8月9日は女優のシャロン・テートがカルト教団「マンソン・ファミリー」に惨殺された日! 妊婦の腹部16カ所を滅多刺しに…

(写真はWikipedia Sharon Tateより使用 Public Domain)

『1967年の映画「Valley of the Dolls」の宣伝スチールに写るシャロン・テート』

 1969年8月9日は、アメリカの女優、シャロン・テートが、カルト教団「マンソン・ファミリー」のグループに惨殺された日である。
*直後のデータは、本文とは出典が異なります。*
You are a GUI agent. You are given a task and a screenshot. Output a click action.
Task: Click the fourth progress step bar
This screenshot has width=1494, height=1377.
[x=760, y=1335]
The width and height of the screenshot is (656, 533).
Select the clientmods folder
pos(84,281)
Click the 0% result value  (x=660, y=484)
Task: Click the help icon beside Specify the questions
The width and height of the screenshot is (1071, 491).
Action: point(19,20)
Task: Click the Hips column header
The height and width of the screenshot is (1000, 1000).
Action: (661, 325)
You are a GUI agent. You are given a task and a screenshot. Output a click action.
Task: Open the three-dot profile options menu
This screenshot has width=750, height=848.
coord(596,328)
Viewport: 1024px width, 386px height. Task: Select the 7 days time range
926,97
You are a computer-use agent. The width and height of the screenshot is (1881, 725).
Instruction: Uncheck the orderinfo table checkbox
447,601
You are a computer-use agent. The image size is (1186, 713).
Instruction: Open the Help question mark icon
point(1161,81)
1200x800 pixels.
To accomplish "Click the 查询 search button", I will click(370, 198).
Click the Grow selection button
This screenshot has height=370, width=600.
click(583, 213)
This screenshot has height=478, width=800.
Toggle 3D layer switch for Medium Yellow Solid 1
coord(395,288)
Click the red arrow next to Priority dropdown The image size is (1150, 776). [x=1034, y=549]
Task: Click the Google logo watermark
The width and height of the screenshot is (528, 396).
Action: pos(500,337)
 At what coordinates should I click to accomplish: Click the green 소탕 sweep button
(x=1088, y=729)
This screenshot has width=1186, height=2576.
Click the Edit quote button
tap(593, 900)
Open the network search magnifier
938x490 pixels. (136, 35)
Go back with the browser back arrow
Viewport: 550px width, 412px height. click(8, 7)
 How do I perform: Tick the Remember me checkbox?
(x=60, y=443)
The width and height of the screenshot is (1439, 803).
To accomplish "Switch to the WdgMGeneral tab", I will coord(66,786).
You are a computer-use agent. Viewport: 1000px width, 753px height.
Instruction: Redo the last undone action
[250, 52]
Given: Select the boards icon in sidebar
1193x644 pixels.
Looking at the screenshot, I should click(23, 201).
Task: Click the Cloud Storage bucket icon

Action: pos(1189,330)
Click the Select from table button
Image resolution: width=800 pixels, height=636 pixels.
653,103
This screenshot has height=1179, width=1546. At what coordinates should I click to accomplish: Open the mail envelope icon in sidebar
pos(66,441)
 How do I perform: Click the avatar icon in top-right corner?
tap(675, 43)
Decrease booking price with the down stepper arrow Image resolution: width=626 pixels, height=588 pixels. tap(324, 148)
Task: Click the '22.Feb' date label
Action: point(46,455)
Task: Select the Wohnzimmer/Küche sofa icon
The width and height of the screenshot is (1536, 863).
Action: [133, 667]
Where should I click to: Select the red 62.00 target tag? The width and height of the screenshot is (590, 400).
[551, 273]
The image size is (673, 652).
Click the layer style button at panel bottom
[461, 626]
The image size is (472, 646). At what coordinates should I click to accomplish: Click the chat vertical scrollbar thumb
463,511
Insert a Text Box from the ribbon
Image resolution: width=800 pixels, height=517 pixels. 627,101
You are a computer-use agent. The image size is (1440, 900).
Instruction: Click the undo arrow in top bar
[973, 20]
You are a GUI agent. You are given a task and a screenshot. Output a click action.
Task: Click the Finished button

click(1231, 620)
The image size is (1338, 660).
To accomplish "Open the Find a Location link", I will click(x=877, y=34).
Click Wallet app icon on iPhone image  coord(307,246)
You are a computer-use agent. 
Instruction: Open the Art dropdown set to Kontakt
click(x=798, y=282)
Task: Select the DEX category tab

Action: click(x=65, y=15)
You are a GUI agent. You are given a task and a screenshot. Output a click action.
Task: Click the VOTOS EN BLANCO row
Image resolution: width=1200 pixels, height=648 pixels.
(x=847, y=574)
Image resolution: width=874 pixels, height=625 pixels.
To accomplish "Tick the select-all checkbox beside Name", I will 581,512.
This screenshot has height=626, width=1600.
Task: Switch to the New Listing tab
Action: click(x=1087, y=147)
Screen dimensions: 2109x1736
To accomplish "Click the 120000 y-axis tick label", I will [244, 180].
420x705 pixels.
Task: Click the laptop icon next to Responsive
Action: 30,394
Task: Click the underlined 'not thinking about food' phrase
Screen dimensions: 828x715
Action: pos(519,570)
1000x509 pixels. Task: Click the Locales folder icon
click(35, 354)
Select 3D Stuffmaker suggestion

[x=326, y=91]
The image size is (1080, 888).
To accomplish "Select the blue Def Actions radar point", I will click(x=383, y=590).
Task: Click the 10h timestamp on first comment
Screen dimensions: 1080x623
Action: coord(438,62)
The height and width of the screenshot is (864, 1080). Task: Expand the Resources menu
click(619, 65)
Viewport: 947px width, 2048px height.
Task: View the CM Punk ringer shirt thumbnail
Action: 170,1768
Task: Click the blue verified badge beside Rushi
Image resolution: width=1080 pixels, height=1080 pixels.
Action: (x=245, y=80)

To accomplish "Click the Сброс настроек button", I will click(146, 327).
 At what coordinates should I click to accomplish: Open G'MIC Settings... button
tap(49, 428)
 当時世間を賑わせていたカルト指導者、チャールズ・マンソンは、事件当時にシャロン・テートの住んでいた邸宅の前の住人であった音楽プロデューサー、テリー・メルチャーにレコードデビューを断られたことに腹を立て、その報復としてメルチャーの殺害をファミリーに指示。


 指令を受けたスーザン・アトキンスと2人の構成員が、自宅にいたシャロン・テートの腹部16カ所を滅多刺しに。


 シャロンは、前年の1968年に映画監督のロマン・ポランスキーと結婚し、その子を妊娠していた幸せの絶頂ともいえるその時期に、親子ともに刺殺されたのである。


 公判の結果、主犯のスーザン・アトキンスと指令を出したチャールズ・マンソンはともに終身刑となり、獄中死した。


 ちなみに、妻と息子を同時に失った悲劇を乗り越えたポランスキーは『戦場のピアニスト』で20002年のカンヌ映画祭パルムドールを受賞するなど監督として大成したが、当時13歳の子役への強姦疑惑で国外逃亡・亡命を余儀なくされ、近年も多くの性的虐待の被害が女優などから続出している。


 この殺人事件に関わった人物はそれぞれの“不幸”を世界に披露し続けており、「シャロン・テート殺人事件」の衝撃は今もなお鮮明なままである。


 そしてそのマイナスイメージを払拭する作品として2019年に公開されたのが、Q・タランティーノによる映画『ワンス・アポン・ア・タイム・イン・ハリウッド』である。


 ひとりの若き女優の悲劇は、いまだ世界を動かし続けているのだ。